The Fear of Rejection
Last week, I finished a three-part series on the importance of a strong personal identity. I mentioned briefly how a strong identity can help us weather the storms of rejection, misunderstanding, and judgment. This latter issue of feeling judged is more fully addressed on Day 12 in our 21 Day Relational Challenge on this blog site (2/25/15). Today, I will further explore the issue of fearing rejection.
I don’t think there is a person on earth who has not experienced rejection to one degree or another. Unfortunately, it is a common human experience. I believe this is the case for a number of reasons, but on the top of the list it seems to stem from the healthy need to be accepted. As is the case with many of the legitimate needs we have as human beings, however, we go about getting them met in unhealthy ways.
For instance, many of us know firsthand the common childhood behavior of rejecting one person or group so as to be accepted by the person or group we desire. I remember in junior high being so relieved when I was asked to be a guard for the popular girls as they were putting a targeted individual in a dumpster! I was just glad I wasn’t the target! However, I was in the rejecting group by association. I had been rejected before and shortsightedly, wanted to avoid it. Unfortunately, I ended up being the rejected who became the rejecter!
Many of us have experienced deeper rejection at home either through a lack of awareness of who we were and how we needed encouraged all the way to blatant verbal and physical abuse. The unfortunate childhood “pecking order” rejection can normally be addressed through normal maturing especially if we have attentive parents in our lives to help us navigate the issues. However, the rejection faced in our home environments usually needs other healthy relationships or even therapeutic interventions for the attachment pain it creates.
Some of us never sought healing from these experiences and now carry this fear of rejection into our adult experiences. We naturally feel like the appropriate response is to not open ourselves up to people to avoid further pain. The problem with that is that you then only trade one kind of pain you experience for another. There is the pain of loneliness when we take that route. I will admit it is a “Catch 22” situation. The very thing that caused the fear of rejection, relationships, is the very thing that heals the pain! Let me tell you how I navigated this before you shut down and walk away from looking at this very important issue.

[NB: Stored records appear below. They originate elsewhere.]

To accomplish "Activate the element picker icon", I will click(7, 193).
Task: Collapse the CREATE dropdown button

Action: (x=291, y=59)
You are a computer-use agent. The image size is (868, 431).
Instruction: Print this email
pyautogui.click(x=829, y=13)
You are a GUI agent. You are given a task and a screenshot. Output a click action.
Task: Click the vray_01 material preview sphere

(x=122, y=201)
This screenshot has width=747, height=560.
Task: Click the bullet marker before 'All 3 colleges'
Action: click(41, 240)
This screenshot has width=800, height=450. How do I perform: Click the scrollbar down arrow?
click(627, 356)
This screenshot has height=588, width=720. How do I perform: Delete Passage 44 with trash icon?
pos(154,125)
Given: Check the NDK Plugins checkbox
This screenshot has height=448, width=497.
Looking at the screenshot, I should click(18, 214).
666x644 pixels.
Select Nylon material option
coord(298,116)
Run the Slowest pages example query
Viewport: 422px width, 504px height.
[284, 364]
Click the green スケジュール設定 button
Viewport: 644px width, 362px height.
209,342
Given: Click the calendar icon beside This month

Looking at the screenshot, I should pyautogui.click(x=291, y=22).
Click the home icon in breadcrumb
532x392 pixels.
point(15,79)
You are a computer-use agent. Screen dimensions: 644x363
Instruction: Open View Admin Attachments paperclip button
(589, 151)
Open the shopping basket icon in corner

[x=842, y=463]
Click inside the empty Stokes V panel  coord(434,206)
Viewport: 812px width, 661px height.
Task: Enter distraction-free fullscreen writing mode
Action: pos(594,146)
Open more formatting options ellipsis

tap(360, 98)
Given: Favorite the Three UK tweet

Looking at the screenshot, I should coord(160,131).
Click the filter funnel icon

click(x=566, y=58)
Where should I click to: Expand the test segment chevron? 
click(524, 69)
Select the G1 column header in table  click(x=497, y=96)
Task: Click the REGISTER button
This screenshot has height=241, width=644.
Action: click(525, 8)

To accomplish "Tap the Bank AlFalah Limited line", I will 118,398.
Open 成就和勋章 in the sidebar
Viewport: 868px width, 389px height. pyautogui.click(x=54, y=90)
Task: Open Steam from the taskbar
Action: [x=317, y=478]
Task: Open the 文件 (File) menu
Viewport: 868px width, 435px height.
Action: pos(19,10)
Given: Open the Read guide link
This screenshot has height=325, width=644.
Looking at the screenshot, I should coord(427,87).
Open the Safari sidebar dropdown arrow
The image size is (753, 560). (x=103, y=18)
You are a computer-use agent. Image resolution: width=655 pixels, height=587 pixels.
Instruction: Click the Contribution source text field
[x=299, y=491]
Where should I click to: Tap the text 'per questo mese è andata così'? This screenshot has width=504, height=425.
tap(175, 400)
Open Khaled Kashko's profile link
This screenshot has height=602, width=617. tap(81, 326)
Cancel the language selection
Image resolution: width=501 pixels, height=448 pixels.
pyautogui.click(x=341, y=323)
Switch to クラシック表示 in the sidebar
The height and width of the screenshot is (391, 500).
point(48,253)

If you were to first turn to God WITH AN ACCURATE VIEW OF WHO HE IS, He can be the safe haven needed to navigate the imperfect, though fulfilling and necessary, world of human relationships. I emphasize the fact that it needs to be an accurate view of God because I know many who have turned to God for help with this and many other issues, but because they view God as angry and punishing, it only serves to set the person up to believe that the most important Being in the universe could also reject them. You could see how this would exacerbate the issue! The truth is God is kind, good, and loving and He is not mad at you even for your worst mistakes. He compassionately wants us to look at the issues that hurt us and others because He loves us and wants the best for us, but He is patient with our process and the mistakes we make within that process. You can reasonably deduce that if this latter view was how we see God, He could then serve as our “home base” when we navigate the healing we need for our past rejection and the wisdom we need for our current relationships where we fear real or perceived rejection.
One way He has helped me is through the “fellowship of His sufferings”. I believe if the One perfect person on earth suffered rejection, how on earth do I believe I could be immune to the experience? It helps me identify with and appreciate what He went through for me to get to the Cross so that I could experience the very need I crave: acceptance! It also brings me comfort when I know He understands how I feel so I get the validation I need. Furthermore, I get His wisdom on how to proceed (another met need!).
Most of the time, when I come to Him because I fear rejection, He gently shows me that I have no evidence that I am actually being rejected. He then encourages me to stay actively engaged with the person I am tempted to run from and even gives me ideas on what this might look like. I will say, in this wisdom, God has never told me to “let it all hang out” with that person, but He encourages incremental steps toward vulnerability. When the person handles what trust I do extend to them with love and safety, then we build on that. This step by step process over time has proven to minimize rejection and increase trust and safety.
In the case of actual rejection, the process is the same. However, the wise course of action He gives is different. He helps me set the appropriate boundaries so that, even though the person is actively sinning against me, I can keep my heart open to him or her (the very thing He does with us when we are the offender). He talks to me about the internal boundaries of my expectations, judgments, and self-protection and the external boundaries, the access, or lack thereof, the person has to me. It is a powerful, wise, and yes, loving way to live.
If you need more help on healthy boundaries, I recommend the book Boundaries by Cloud and Townsend as well as a book by Danny Silk called Keep Your Love On.